Le PDG Dominik Richter sera sous pression pour expliquer son raisonnement sur le remaniement vendredi, lorsque l'entreprise publiera ses résultats pour 2023.

Les analystes s'interrogent sur la manière dont l'entreprise dépensera l'argent nécessaire pour les promotions et la publicité afin de gagner de nouveaux clients pour les plats préparés, étant donné la forte concurrence des services de vente à emporter, des épiceries en ligne et des supermarchés.

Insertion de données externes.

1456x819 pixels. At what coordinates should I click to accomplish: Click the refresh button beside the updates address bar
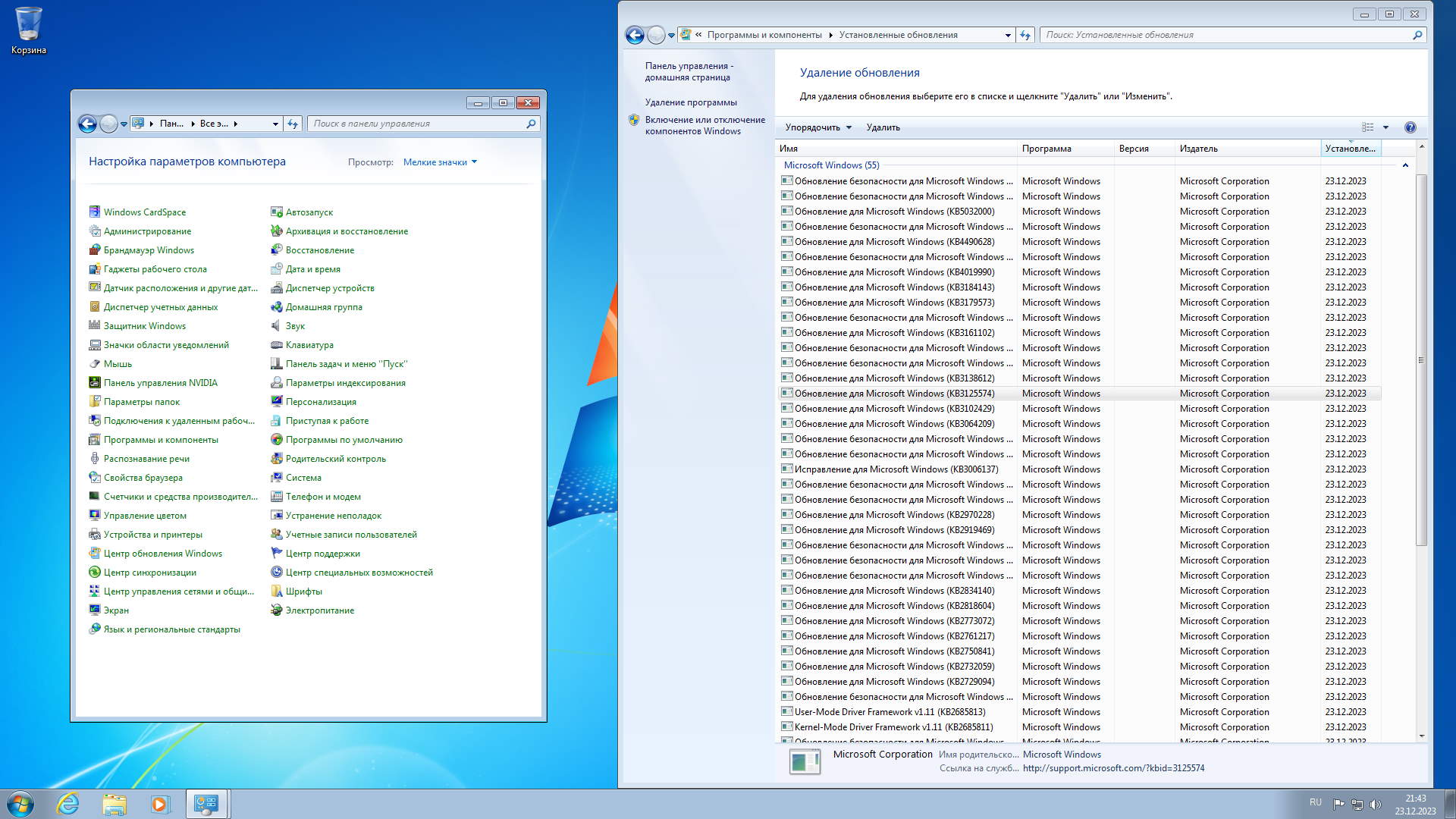tap(1025, 35)
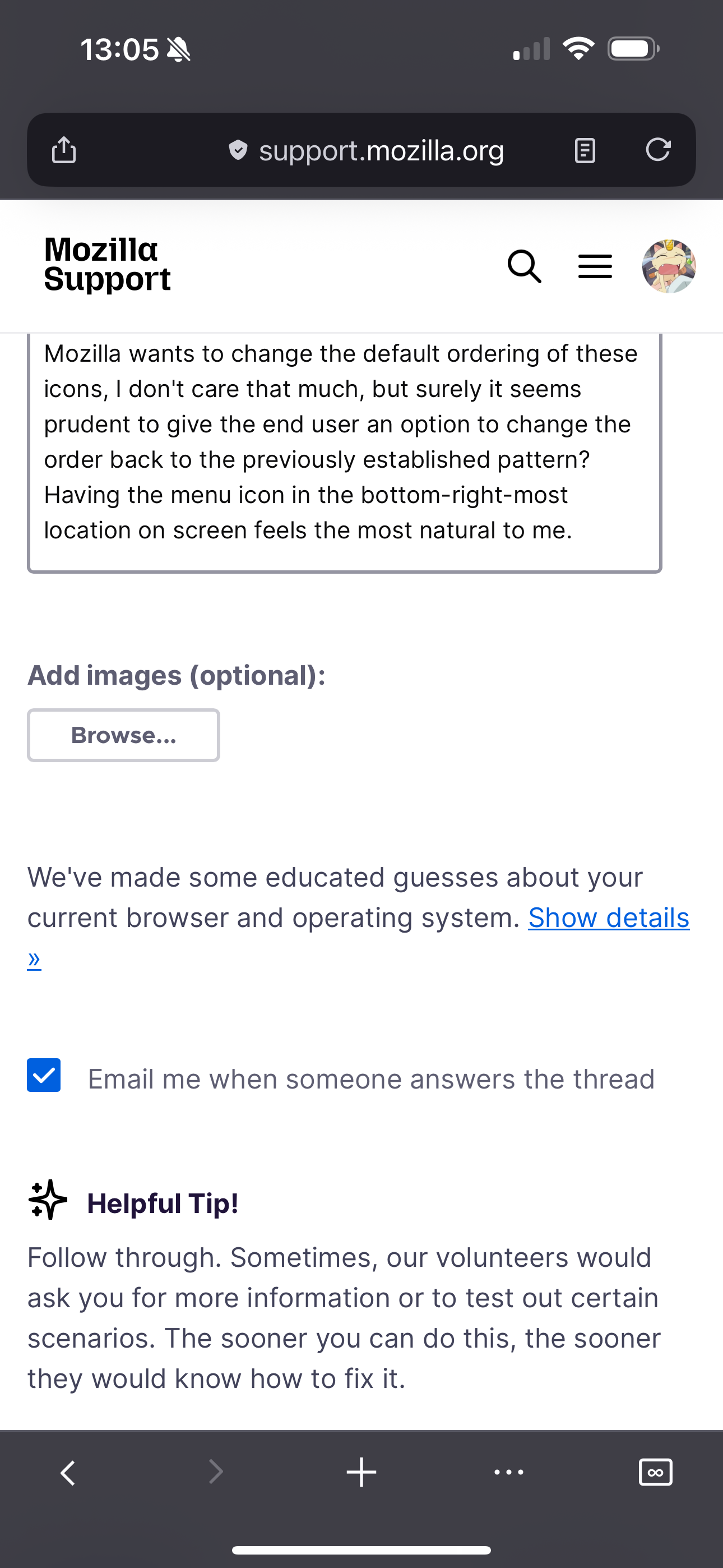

Sebastian Patulea, analyste chez Jefferies, a déclaré que si les plats cuisinés pouvaient représenter une opportunité de plusieurs milliards de dollars, il n'était pas certain qu'ils puissent compenser la perte de revenus des kits de repas, ni qu'il soit facile de s'étendre en Europe. HelloFresh étend sa filiale américaine Factor aux Pays-Bas et à la Belgique.

SURVEILLANCE PANDEMIQUE

À l'instar des entreprises de livraison de nourriture et d'autres kits-repas, HelloFresh a connu un essor fulgurant pendant la pandémie, lorsque les clients ont commandé des boîtes d'ingrédients préportionnés pour cuisiner à la maison pendant le confinement.

Mais aujourd'hui, le secteur des kits repas, le plus important en termes de chiffre d'affaires, perd des clients, car les gens sortent davantage et dépensent moins en raison de l'inflation.

"Nous nous sommes trompés en pensant que nous serions en mesure de maintenir nos marges à certains des niveaux les plus élevés de la pandémie", a déclaré M. Richter aux analystes vendredi.

Depuis le pic de 16,6 milliards d'euros (18,1 milliards de dollars) atteint en août 2021, la valeur boursière de HelloFresh a chuté d'environ 90 %.

Blue Apron, le rival américain des kits de repas, a été racheté par la startup Wonder Group pour 103 millions de dollars l'année dernière, après avoir averti que son chiffre d'affaires et le nombre de ses clients chuteraient en 2023. L'entreprise valait 1,9 milliard de dollars lors de son introduction en bourse en 2017.

M. Reindl de l'Union s'attend à ce que la direction annonce d'autres restructurations vendredi.

HelloFresh "doit accepter le fait que les taux de croissance élevés des années du coronavirus sont terminés et s'attaquer à la base de coûts", a-t-il déclaré.

L'entreprise devrait soit changer la capacité des kits de repas pour augmenter la production de repas prêts à consommer, car cela nécessiterait moins d'investissement que de construire à partir de zéro, soit faire face à des réductions de personnel et à des fermetures d'usines, a-t-il dit, ajoutant qu'elle devait également mieux cibler le marketing sur les clients existants.

Un autre changement qui a déstabilisé les investisseurs et les analystes a été la décision de ne plus divulguer le nombre de clients actifs, un indicateur clé de la rentabilité.

Selon Jo Barnet-Lamb, analyste chez UBS, il est "insondable" d'agir de la sorte à un moment aussi troublé, ce qui complique l'analyse précise du groupe.

Les plats préparés ont connu un grand succès aux États-Unis, où les gens déjeunent rapidement, mais dans des pays comme l'Italie et l'Espagne, les gens sont plus enclins à se rencontrer pendant le déjeuner.

"Nous pensons qu'il s'agit du début d'un chemin semé d'embûches", a déclaré Mme Barnet-Lamb.